Context-Length Control

  • Requests are admitted against a per-instance context ceiling computed from the model card and the hosting nodes' memory. The ceiling is deterministic across the ranks of a multi-node placement.
  • An explicit max_tokens that cannot fit is rejected with an OpenAI-style context_length_exceeded invalid-request error (HTTP 400 when detectable before dispatch); a window-filling prompt is rejected before prefill; an omitted max_tokens is clamped to the remaining window so generation ends with finish_reason: "length".
  • See the API guide for the exact semantics.

Networking

  • Ring/tensor interconnect selection ranks observed links Thunderbolt > Ethernet > Wi-Fi > VPN, detecting Tailscale addresses (CGNAT and fd7a:115c:a1e0::/48) by address so a VPN path is only used when nothing better exists.

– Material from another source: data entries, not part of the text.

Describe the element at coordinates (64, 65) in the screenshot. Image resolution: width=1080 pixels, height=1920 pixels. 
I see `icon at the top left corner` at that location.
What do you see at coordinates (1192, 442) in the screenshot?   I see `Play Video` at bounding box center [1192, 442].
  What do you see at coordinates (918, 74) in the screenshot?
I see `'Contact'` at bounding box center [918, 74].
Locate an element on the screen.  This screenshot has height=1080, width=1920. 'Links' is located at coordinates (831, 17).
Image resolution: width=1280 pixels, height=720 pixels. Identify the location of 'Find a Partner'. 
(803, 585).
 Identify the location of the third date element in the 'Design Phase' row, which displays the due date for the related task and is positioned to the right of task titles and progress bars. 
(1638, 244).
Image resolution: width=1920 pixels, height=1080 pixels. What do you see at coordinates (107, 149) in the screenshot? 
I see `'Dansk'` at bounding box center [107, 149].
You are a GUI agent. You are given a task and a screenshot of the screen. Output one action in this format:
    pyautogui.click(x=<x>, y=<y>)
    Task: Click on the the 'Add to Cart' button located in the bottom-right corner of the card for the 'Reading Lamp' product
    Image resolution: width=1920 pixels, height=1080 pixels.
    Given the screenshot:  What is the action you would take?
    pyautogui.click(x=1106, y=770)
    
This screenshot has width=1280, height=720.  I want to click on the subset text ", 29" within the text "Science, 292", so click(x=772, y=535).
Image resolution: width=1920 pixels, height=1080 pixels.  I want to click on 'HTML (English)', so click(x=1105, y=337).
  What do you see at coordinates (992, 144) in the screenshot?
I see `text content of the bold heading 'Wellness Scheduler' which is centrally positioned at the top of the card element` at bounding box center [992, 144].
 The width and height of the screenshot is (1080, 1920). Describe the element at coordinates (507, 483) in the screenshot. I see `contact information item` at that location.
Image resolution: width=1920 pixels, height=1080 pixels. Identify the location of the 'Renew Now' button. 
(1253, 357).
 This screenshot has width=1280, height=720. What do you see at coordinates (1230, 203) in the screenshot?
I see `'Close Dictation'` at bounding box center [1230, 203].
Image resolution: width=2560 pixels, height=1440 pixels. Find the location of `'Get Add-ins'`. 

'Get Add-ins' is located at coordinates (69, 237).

Thunderbolt interface labels survive hardware-port classification.
  • Multi-node placement failures are reported with actionable errors (the node and the memory arithmetic) instead of silent refusals.

Operations

  • The macOS LaunchAgent can self-update on boot, an operator-editable environment file lives at ~/.skulk/skulk.env, and a separate skulk-vector agent ships logs without coupling log shipping to the inference service lifecycle. Installers for launchd and systemd set up both agents.
  • Structured external logging (SKULK_LOGGING_EXTERNAL=1) with an operator guide at External logging.
  • Staged model copies have a lifecycle with per-node disk reporting, and empty or malformed generation requests are rejected at the API with a 400 instead of crashing a runner.

Platform

  • Renamed exoskulk across the package tree, services, env vars (SKULK_* honored alongside legacy EXO_*), and data directories.
  • Dependency ladder: mlx 0.31.2, mlx-vlm 0.6.1, FastAPI 0.136 / Starlette 1.x.
  • Dashboard fixes: deep links and browser refresh no longer 404; the topology GPU bar renders at the correct scale.

For the exhaustive list of changes, see the CHANGELOG.